Respondents were asked to provide information on the size of their workforce, staff turnover, anticipated changes in the size of staff and changes in the number of qualified persons in their companies in the past year

Most respondents (40%) have a staff of fifty (50) persons or less, eight between 51-100 persons, fifteen (15) between 101-500 persons, three between 501-1,000 and one above 1,000 employees.

Of the group of respondents, fifty-three percent (53%) reported an increase in the size of the staff and thirty eight percent (38%) an increase in professional/qualified staff during 1999. Six percent showed a decrease whilst for fifty-six percent (56%) of the companies, the number of professional staff employed neither increased nor decreased.

This contrasts with the results of the previous year in which staff numbers increased by only twenty-four percent (24%) and decreased by thirty-eight percent (38%). In the year earlier respondents reported decreases of twenty-one percent (21%) and increases of twenty-seven percent (27%) among professional staff.

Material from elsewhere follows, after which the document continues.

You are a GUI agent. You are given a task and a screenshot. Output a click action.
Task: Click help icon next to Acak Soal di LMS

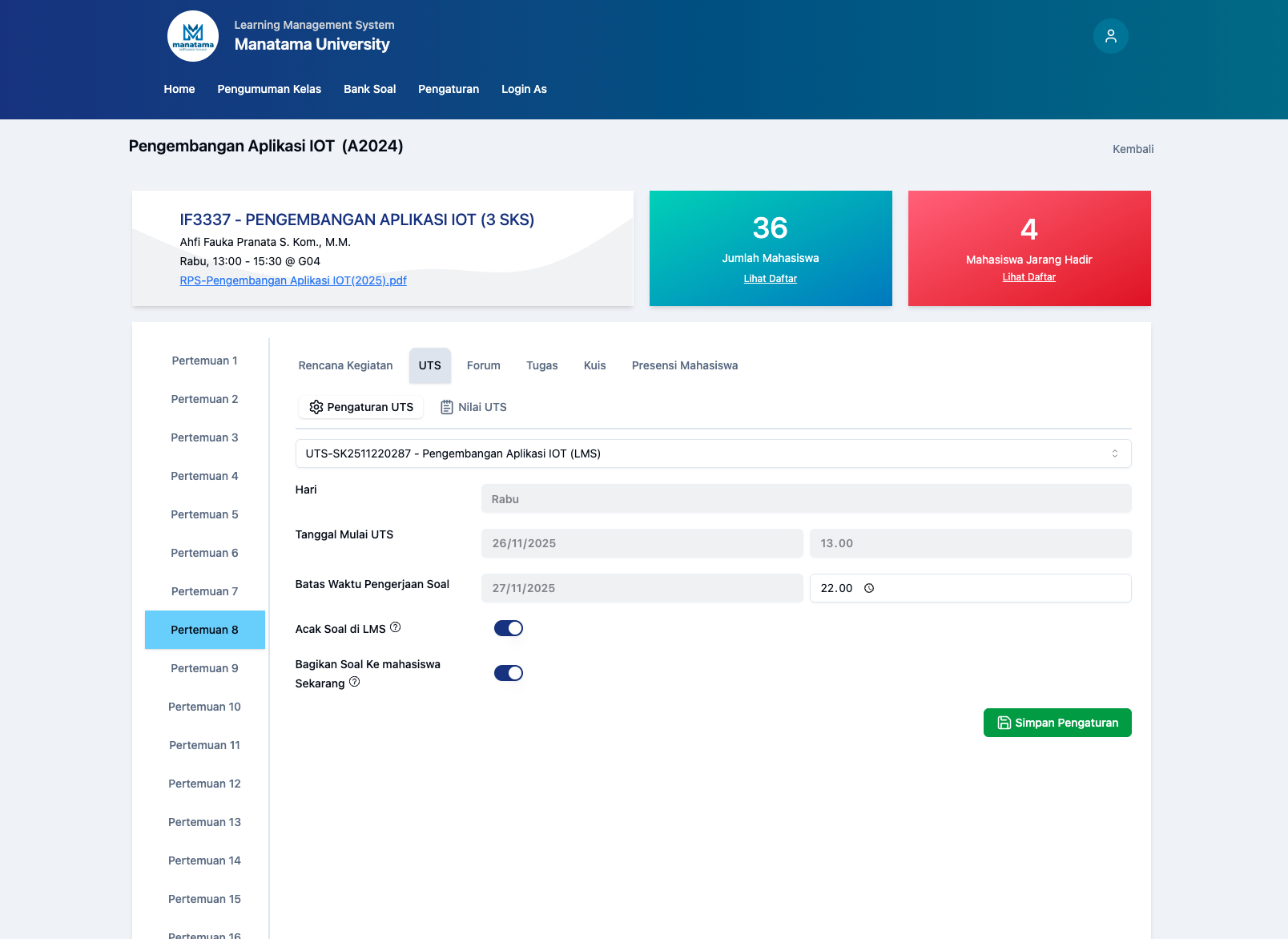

Thirty-three percent (33%) of the respondents expect that their staff levels will increase in 2001, twenty-nine percent (29%) expect to downsize whilst forty-four percent (44%) either did not know or did not expect any changes.

Ninety-one percent (91%) of the respondent companies felt that it was absolutely necessary to update and educate employees on technological trends.

Companies were asked about the areas in which they allowed participation by employees

The majority of companies shared financial results with their employees (67%), offered a company-wide bonus programme (77%) and offered other incentives to employees (73%). Fifty percent (50%) had an employee information participation programme. Only a minimal number of the companies surveyed (11%) had equity participation for its employees.

These results are generally similar to the previous year.

Respondents were asked to identify the major human resource issues affecting their businesses

Generally human resource issues were not given as much importance as the last year. The key human resource issues identified by respondents were the retention of key personnel (39.3%), having an educated/qualified labour pool (38.5%), training (38.5%) and recruiting key personnel (34.5%).

Other important issues were keeping employees informed and allowing them to participate in decision-making, labour cost and compensation and benefits planning.

The top three concerns from the 1999 Survey were the retention of key personnel, a qualified labour pool and recruiting key personnel.

Of little concern to companies this year were industrial relations and incentive schemes. Training was given a much higher ranking than in the last Survey.

Ram & McRae’s Comments

Encouragingly training is now accorded a higher priority than in previous years. With the country’s education system still facing difficulties, a high level of theoretical and practical training is necessary to equip newly recruited staff to perform effectively.